ううう……ホントにこれでやめてくれないかな…
「そんな可愛い仕草しても無駄だよ。このままじゃ先に進めないからね」
一歩、また一歩と少しずつ歩み寄ってくる。さながら魔王の行進のようだった。とうとう立ち止まり渚が一つ命令を下す。
「皆!奏ちゃんの手足を抑えるんだ!」
その一言で渚の周りにいた女子達は一斉に動き出し俺の身を拘束する。抵抗を試みるもまったく体を動かせない。全く力のないこの体が憎い。
「大人しくしてほしいな。さあ、採寸するよ!」
「「「はっ!!!」」」
また別のクラスメイトの女子達が近づいてくる。興奮しているのか少々息が荒く紅潮しているように見える。しかも彼女達はそれぞれにメジャーを持ち、シャーシュルルとメジャー特有の出し入れする音が不安をより一層高める。
「奏ちゃんにげちゃだめでしょ」
「諦めて私たちに採寸されちゃってね」
「怖くないから、ね?」
ダメだ。嫌な想像しか湧き上がってこない。
そして彼女たちによる採寸作業が始まった。
俺の情けない声を皮切りにして。
♢♢♢
採寸が終わった後、ほかの女子達に全身まさぐられて心身ともに疲弊するもなんとか乗り切り帰路につくことができた。
「奏、お前大丈夫か?かなり疲れてるように見えるんだが……そ、それに学校では悲鳴も、な……」
少しどんよりした気分の俺を叶は心配してくれているらしい。ちょっと嬉しい。
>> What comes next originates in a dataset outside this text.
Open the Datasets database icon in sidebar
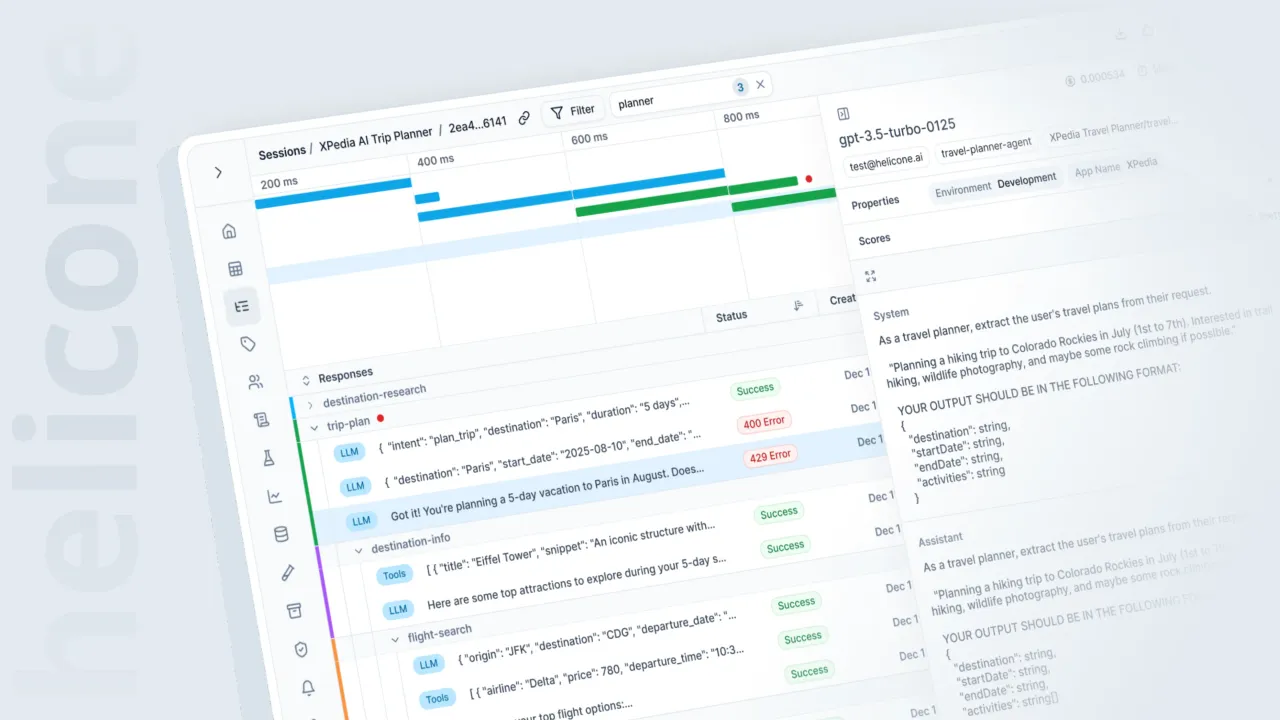This screenshot has width=1280, height=720. 281,534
けど、あれが聞かれてたのはすごく恥ずかしい……。
「疲れたけど大丈夫だよ」
心配してくれるのは嬉しいけどあまり心配もかけたくないので明るく応える。
「そうか?ならいいけど」
「心配してくれてありがとね」
素直にお礼だけ言っておく。
「おう。別に大したことでもないけどな」
叶がフッと顔を背ける。夕日に照らされてよく分からないが顔に朱が刺しているようにも見える。
おお?これは照れてるのかな?ちょっとからかってやろうかな。
「叶、どうしたの?照れてるの?ううん?」
ニヤついた声を抑えることなく叶に問いかける。あっ、こっちに目を向けてきた。そしてほぼ同時に伸ばされた手は俺の方へ伸びてきて―――俺の頬をむにゅっと掴んできた。
「まうにむぅのは!いはい!いはいはああ!」
「はあ…せっかく心配してやった上に無駄に悩んでた俺が馬鹿みたいにじゃないか……」
からかって悪かったから……早く離して………
「ほらほら、奏ちゃんが痛がってるよ。早く離してあげて」
「おっと。すまん」
「い、痛かった…」
恵海ちゃんが助けの手を入れてくれてよかったよ…
「もう、奏ちゃんは女の子なんだからもうちょっと優しくしないとダメだよ?」
「わかったって……すまん奏」
「僕もからかってごめんね」
「それでよろしい」
恵海ちゃんの手によってこの場は収められた。伊達に叶の姉はしてないよね。
「正直奏ちゃんもなかなか罪な子だよね」
「えええ!?!!」
全くもって心当たりがないんだけど…
「その顔は全くわかってないなぁ~?」
うぐっ、どうして見抜かれたんだろう……
「奏ちゃんは顔に出やすいから」
さらに俺の心を読んで答える恵海ちゃん。そんなに出やすいのかな……
「ふふふ、叶もそう思うよね」
「そうだな……前よりも全然出やすいな」
「そっ、そっか…」
叶までもそう思うんだ。これからはポーカーフェイスを意識して過ごそうかな?ミステリアスで格好いいかも。口を結んで眉を少し上げる感じで。
「なあかな……ぶふっっ!奏それはまさかポーカーフェイスのつもりなんじゃないよな?くっ、笑いが……!」
「わ、笑わないでよ!」
急に笑うなんて酷いじゃないか…ショック。
「えー!どんな顔してたの?見せて見せて」
「やだっ!」
叶に大笑いされたような顔はもう見せれない。
「あーあ、叶が笑ったせいで私も見れないじゃん」
「知らねぇって」
「お願い奏ちゃん!私もみたい!」
「恵海ちゃんしつこい!」
そんなぁとうなだれる恵海ちゃん。その様子が少しおかしくて笑ってしまう。
今日から学園祭に向けての準備や練習が始まってこれからが楽しみだけれど、やっぱりこうしていつも通りの帰り道を歩いて過ごせるのもすごく楽しいなぁって改めて思った。